Véritablement, il n’y a rien de plus beau, dans l’histoire, que ces luttes héroïques de la plume et de l’épée, de l’âme et du bras, de la tête et du cœur, au service d’une conviction généreuse, et sous l’invincible drapeau du progrès. Lorsque Arouet, cet Attila du sarcasme, envahissait avec son armée d’encyclopédistes tout un Bas-Empire social et religieux, mille rencontres particulières atténuaient déjà la résistance et diminuaient le péril. Au pis aller, le téméraire en était quitte pour quelques mois de Bastille. Mais, du temps de notre Orléanais, c’était bien autre chose: il y allait de la corde ou du bûcher; l’homme se dressait presque seul contre tout son siècle.
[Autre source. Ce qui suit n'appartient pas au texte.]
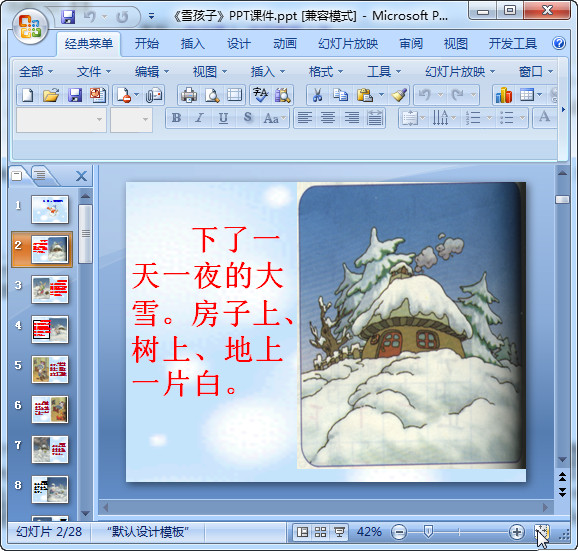
Task: Open the 审阅 ribbon tab
Action: click(x=411, y=44)
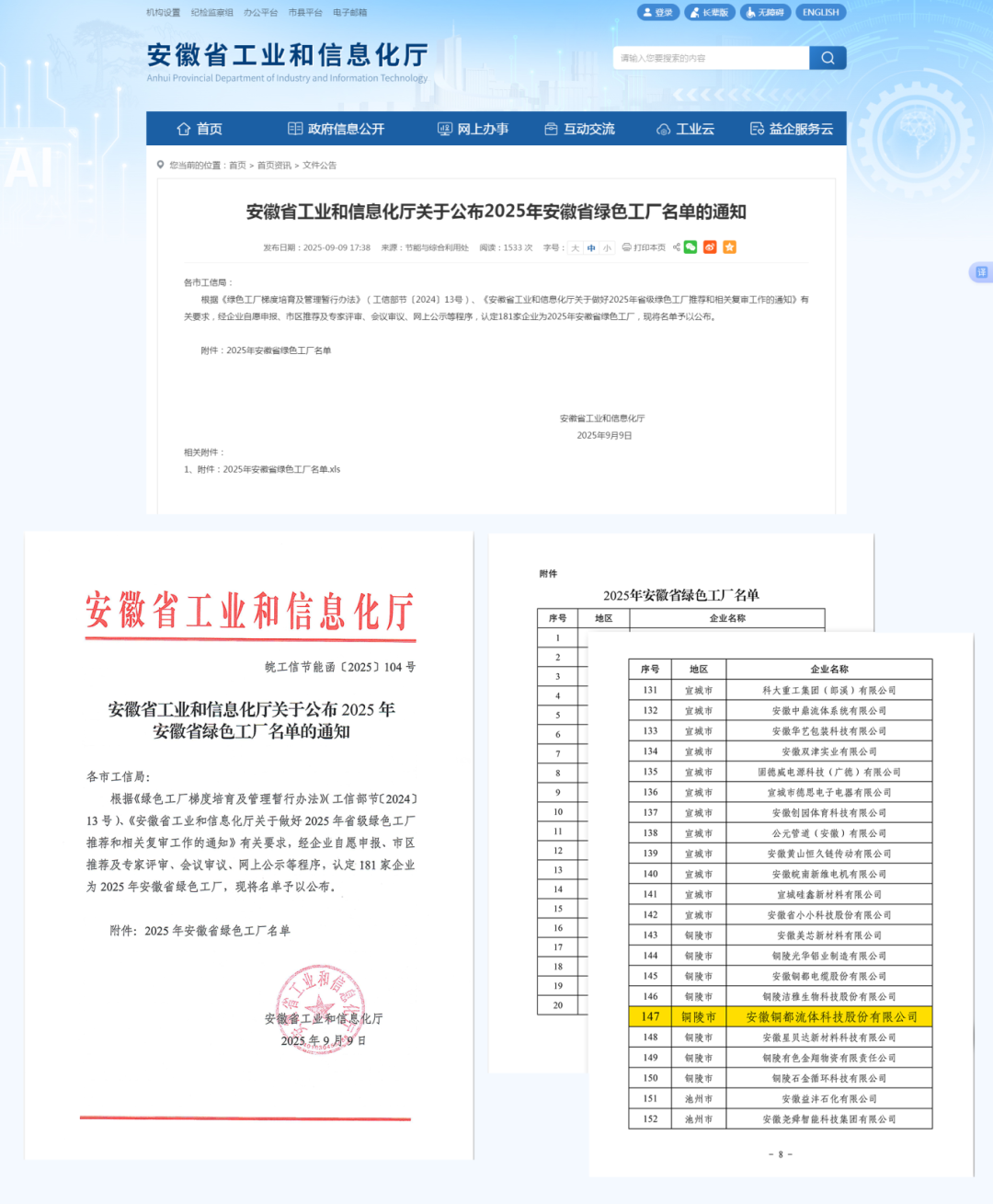Switch to 长辈版 elder-friendly version
993x1204 pixels.
click(x=709, y=13)
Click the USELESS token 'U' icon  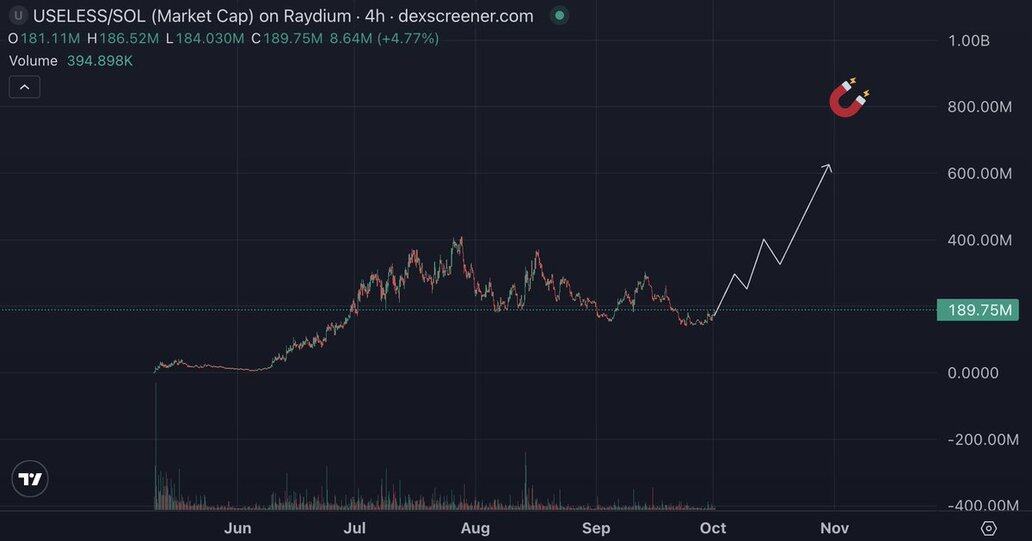click(x=17, y=16)
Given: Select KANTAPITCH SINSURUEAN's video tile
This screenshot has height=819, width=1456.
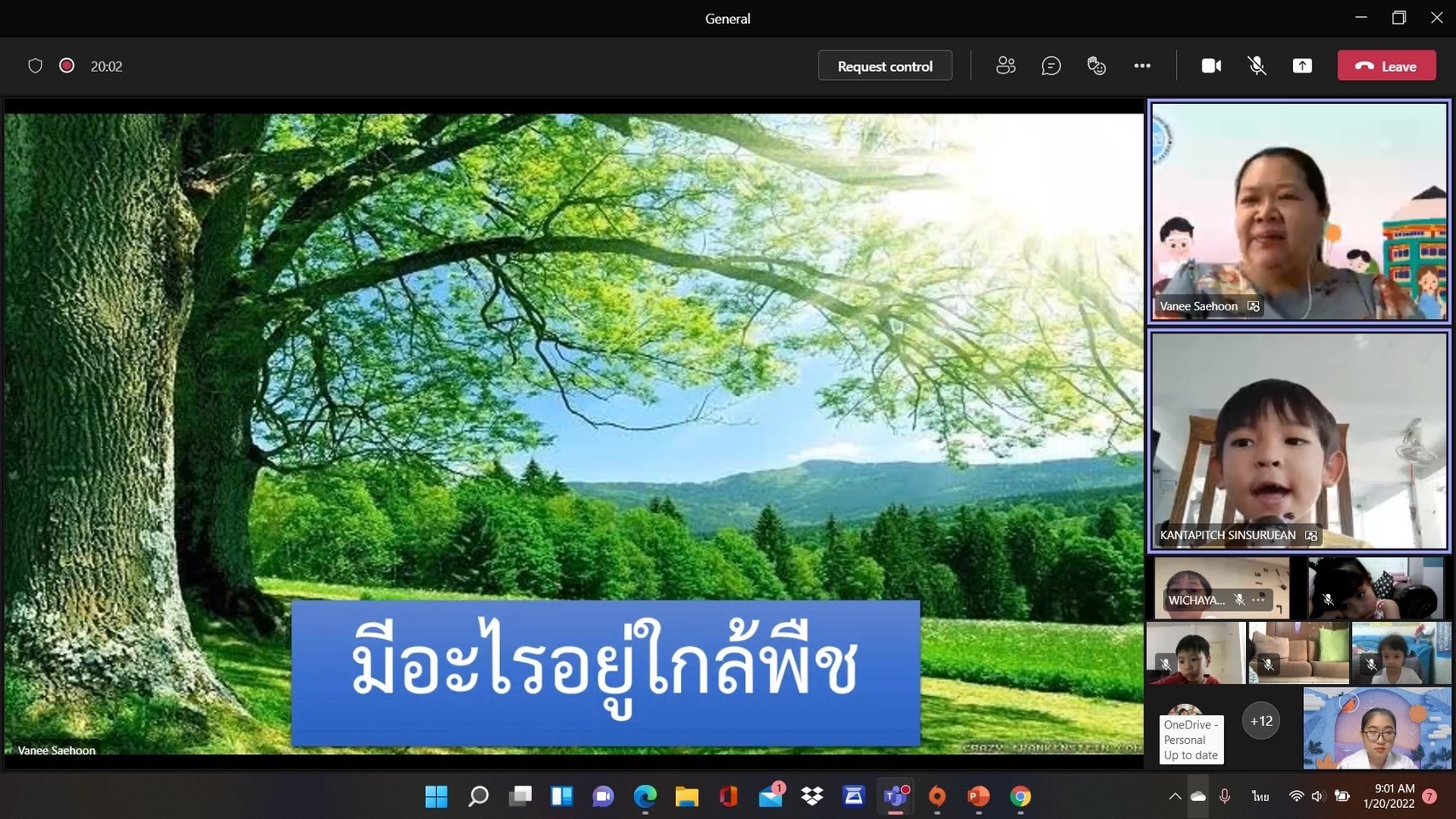Looking at the screenshot, I should click(1298, 439).
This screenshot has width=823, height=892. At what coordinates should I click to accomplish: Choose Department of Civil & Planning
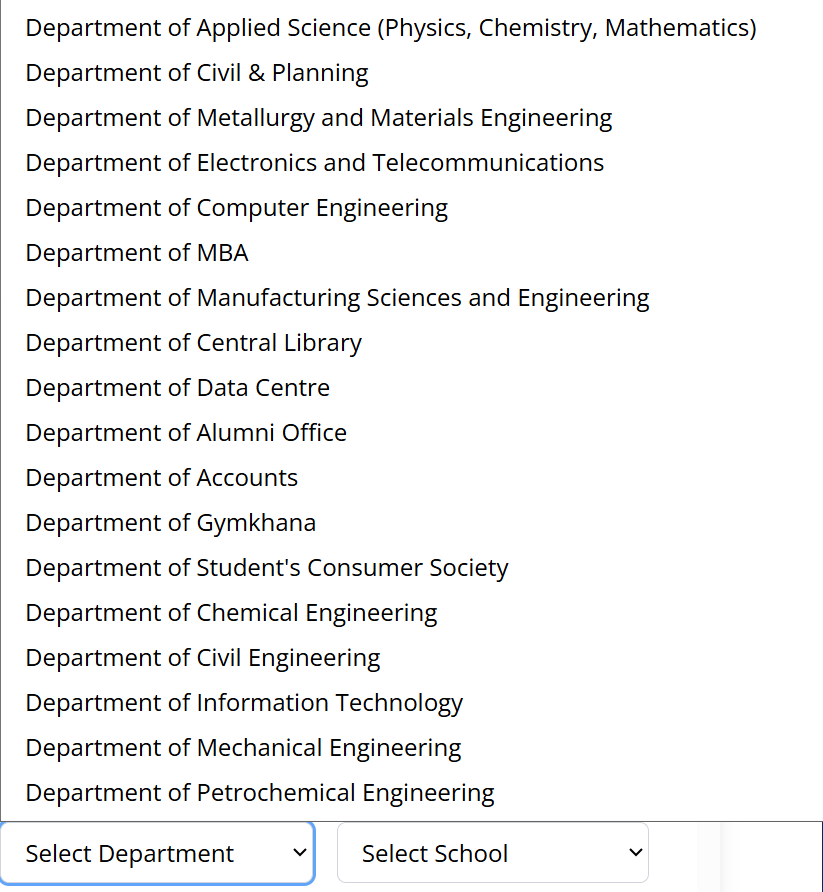point(197,73)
Duel magnifique!

Certes, s’il y a des époques où il fait bon vivre, il y en a d’autres, en revanche, où il fait beau mourir!

C’est à l’une de ces dernières qu’Estienne Dolet, l’imprimeur, eut le privilége de combattre, au nom de l’intelligence humaine, et la gloire de triompher par le martyre, sur le bûcher de la place Maubert.

Sublime époque, en effet! Cinquante ans à peine s’étaient écoulés, depuis qu’au Fiat lux de Guttemberg, la liberté, cette lumière des âmes, avait inondé les peuples d’une soudaine irradiation; et déjà, de toutes parts, le moyen âge était chassé par l’ère moderne, le chaos faisait place au monde!

Combat de la renaissance contre la routine, de la liberté contre la tradition, de l’idéalité du droit contre la brutalité du fait, voilà le seizième siècle. Il dure encore!

J’ai voulu l’exhumer du répertoire éternel, ce grand drame, dont la Providence développait alors les premières scènes; et j’ai choisi Dolet comme le héros de la pièce, parce qu’il est, selon moi, le type le plus vigoureux, la personnification la plus complète, et, pour ainsi dire, l’incarnation, le verbe de cette grande époque.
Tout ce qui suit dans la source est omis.